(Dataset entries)

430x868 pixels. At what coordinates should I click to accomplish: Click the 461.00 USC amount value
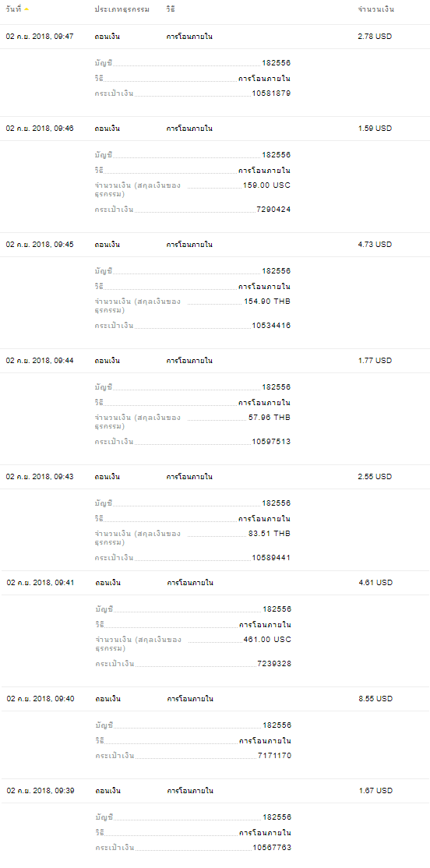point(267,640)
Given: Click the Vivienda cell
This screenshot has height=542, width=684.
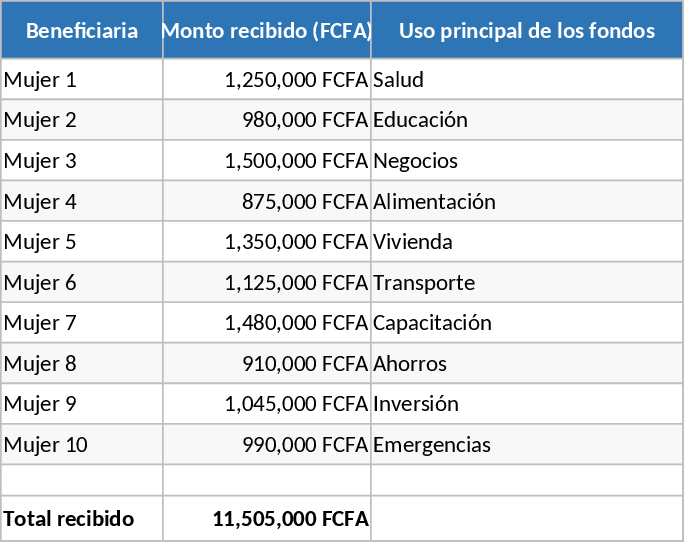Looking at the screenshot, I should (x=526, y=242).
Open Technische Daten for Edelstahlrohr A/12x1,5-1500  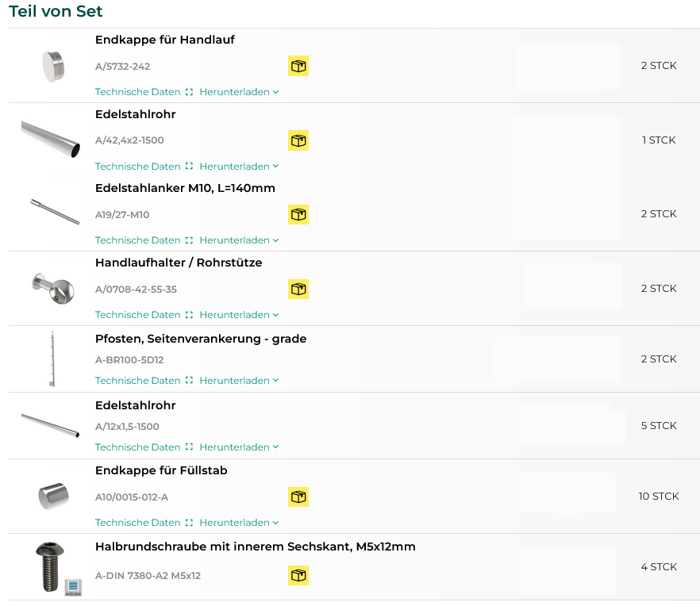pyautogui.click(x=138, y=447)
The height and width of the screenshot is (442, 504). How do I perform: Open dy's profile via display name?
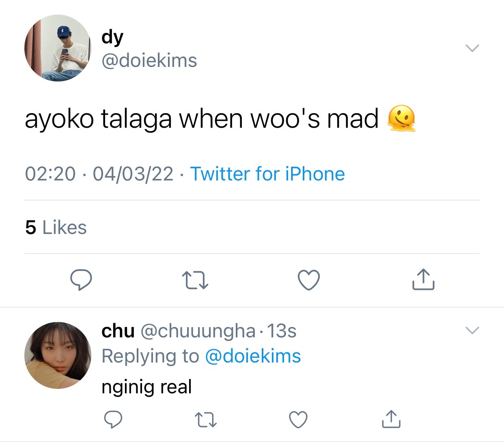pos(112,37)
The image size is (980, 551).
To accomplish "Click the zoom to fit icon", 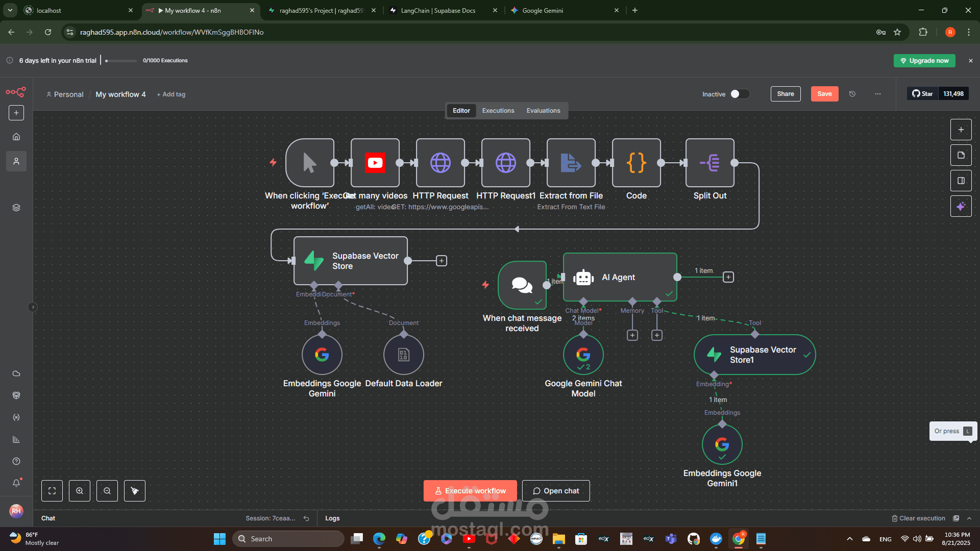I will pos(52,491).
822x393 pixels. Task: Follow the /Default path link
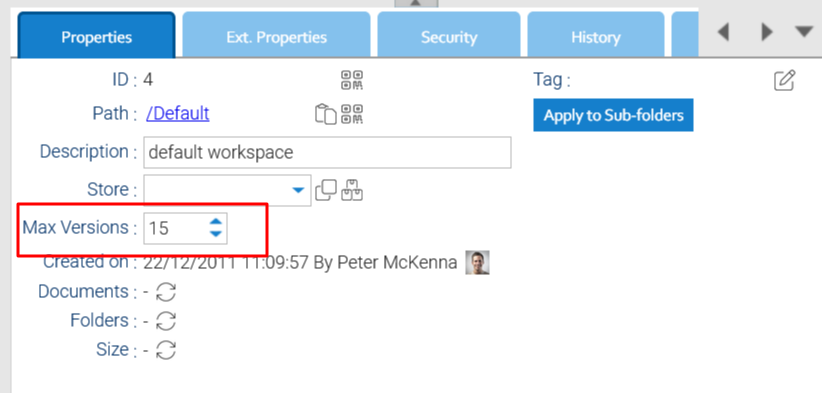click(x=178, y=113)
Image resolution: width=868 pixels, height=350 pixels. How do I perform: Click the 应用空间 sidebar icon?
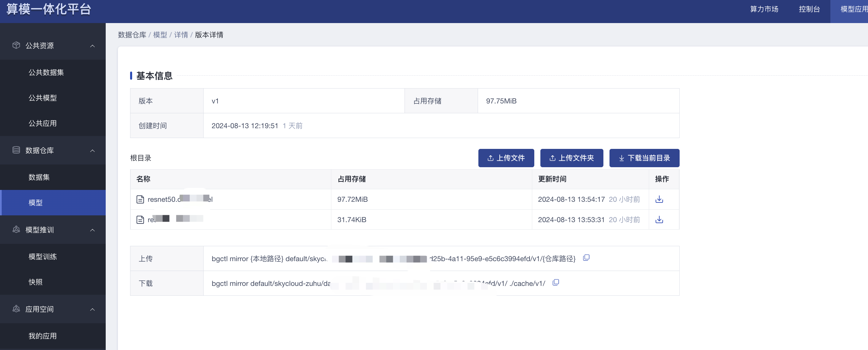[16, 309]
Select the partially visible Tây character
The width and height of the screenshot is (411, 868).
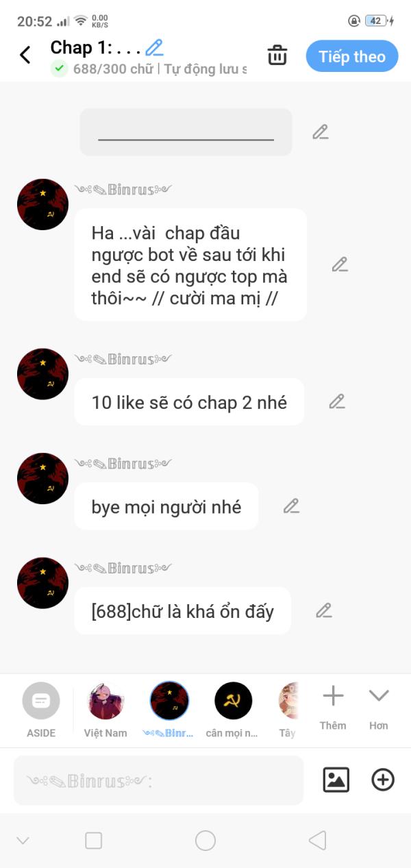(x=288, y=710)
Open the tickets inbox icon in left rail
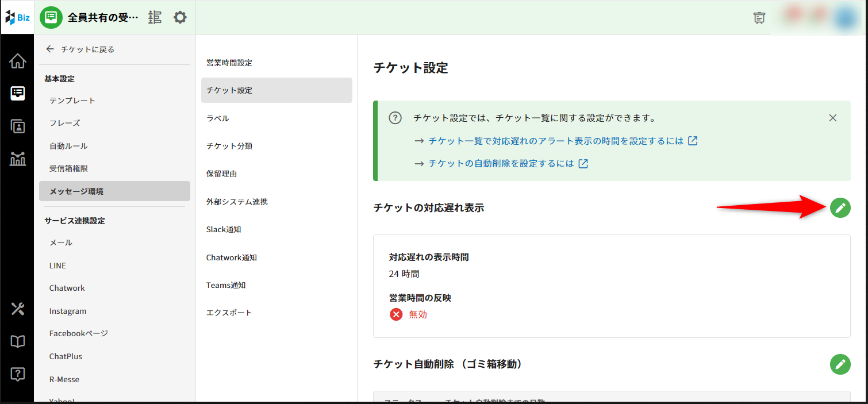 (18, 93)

■ PROBLEM DETAILS ■
Return exactly the lines from the line with "The width and" through the last line of the data above, both included; pictures do not go in the answer.

■ ANSWER ■
The width and height of the screenshot is (411, 868).
(x=288, y=710)
Open the tickets inbox icon in left rail
 (18, 93)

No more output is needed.